Que houve em 1972?

Muito se fala do ano de 1972 na música brasileira. Mas bate-se não raro nas mesmas teclas: em 1972 ganhamos Transa, de Caetano Veloso, Expresso 2222, de Gilberto Gil, Clube da Esquina, de Milton Nascimento e Lô Borges, Acabou Chorare, dos Novos Baianos, e Dança da Solidão, de Paulinho da Viola.

Os cinco discos essenciais para entendermos nossa música nunca antes tão aberta e misturada, experimentada e internacional. Depois da revolução de João Gilberto, os músicos populares da contracultura brasileira, e mesmo os da cultura corrente, entenderam não haver descontinuidade entre apuro inventivo e levada do samba.

O suíngue brasileiro, nos anos que serpenteiam 1972, marcou-se pelo fabuloso violão de Jorge Ben, e pelas guitarras elétricas e percussões psicodélicas da abundância solar de um país lutando para se reimaginar.

Outro dia, postei três sambas de escola de 1972, na minha opinião entre os melhores já gravados.

Ora, é muita boa música num mesmo ano.

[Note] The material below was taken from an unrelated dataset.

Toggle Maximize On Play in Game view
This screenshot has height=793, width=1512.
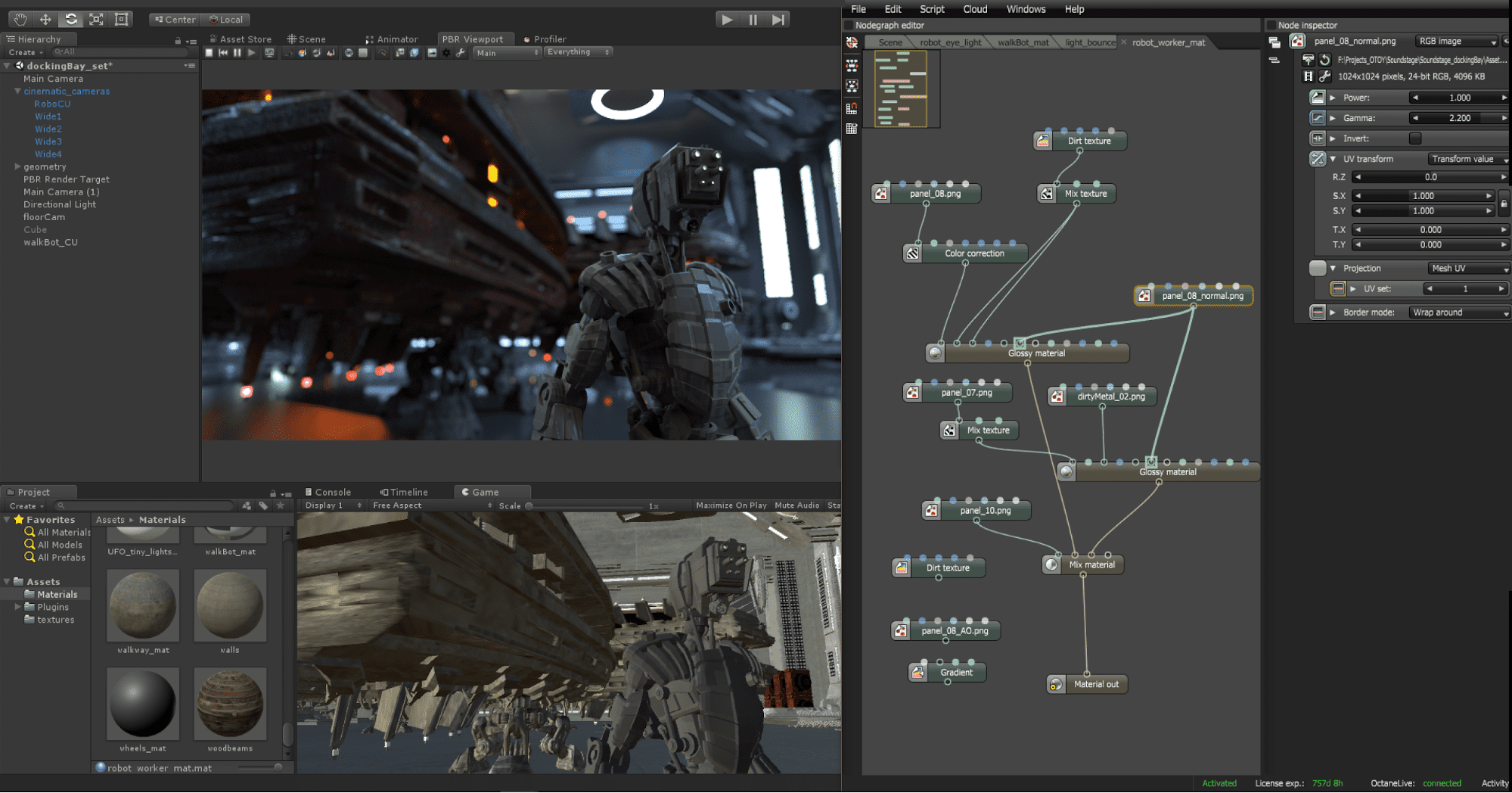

Não fiz vasta pesquisa, mas será escarafunchar e ver sair mais coisa dali.

Neste post, Romulo Fróes lembra de mais um disco importante, do mesmo marcante ano em que o Brasil constrói seu primeiro computador e vende seu primeiro vinho em caixinha, Jards Macalé, estreia homônima e retumbante do Jards, com Mal Secreto e Vapor Barato.

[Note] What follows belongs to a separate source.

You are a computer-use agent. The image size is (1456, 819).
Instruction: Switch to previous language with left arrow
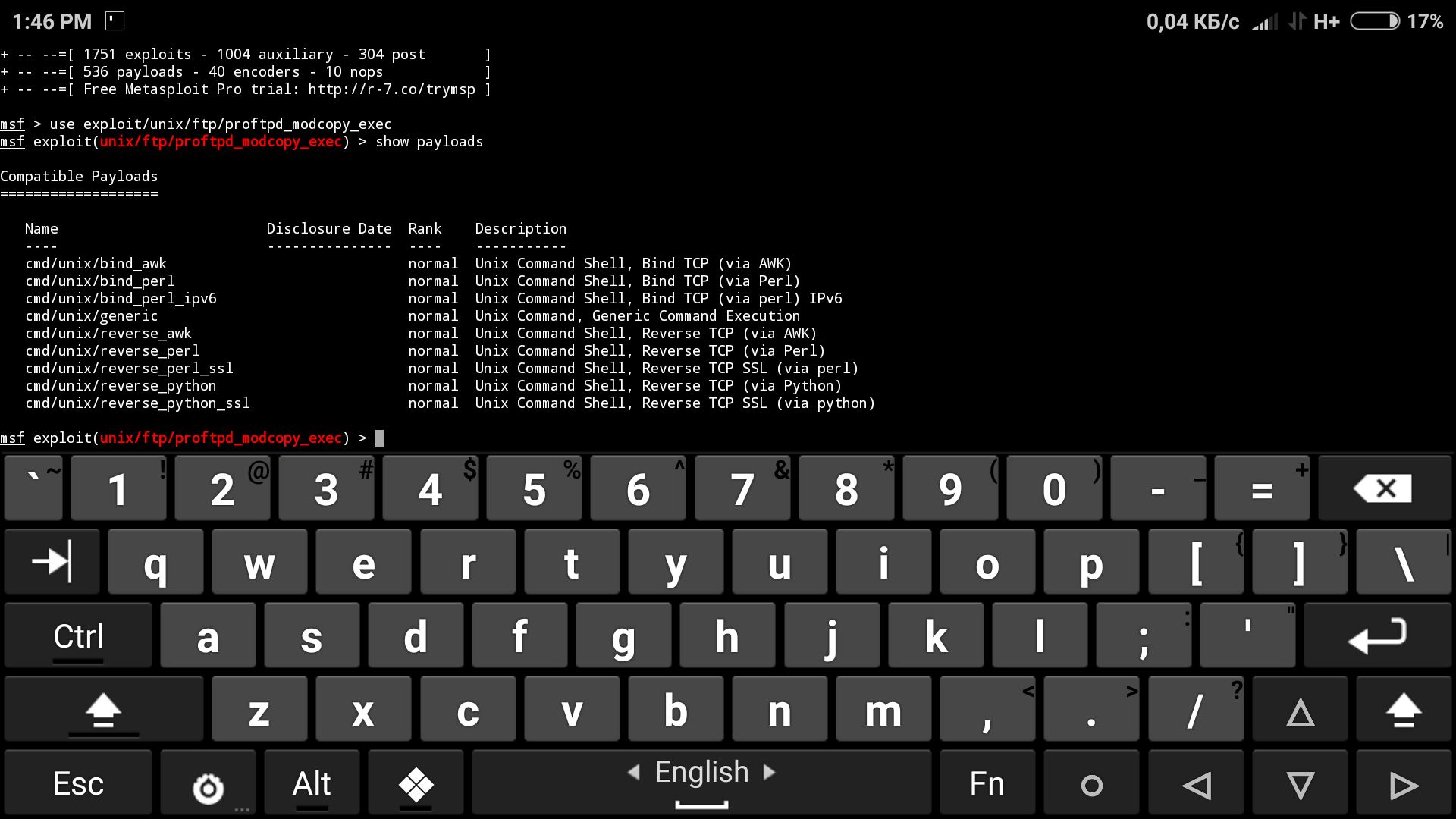coord(634,772)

Que houve em 1972? Enquanto pensamos, aproveito para recomendar mais dois:

Se o caso é chorar, de Tom Zé, trabalho de poesia depurada, samba autoral leve, jogo musical atual até hoje, narrativa gostosa e dramaticidade cristalina.

 

 

 

 

 

 

 

 

 

 

 

Cicatrizes, do MPB4, publicado aqui na música Canto de Nanã, de Dorival Caymmi. O álbum é ricamente arranjado, e destaca-se pelo trabalho de vozes, difícil de achar na mpb.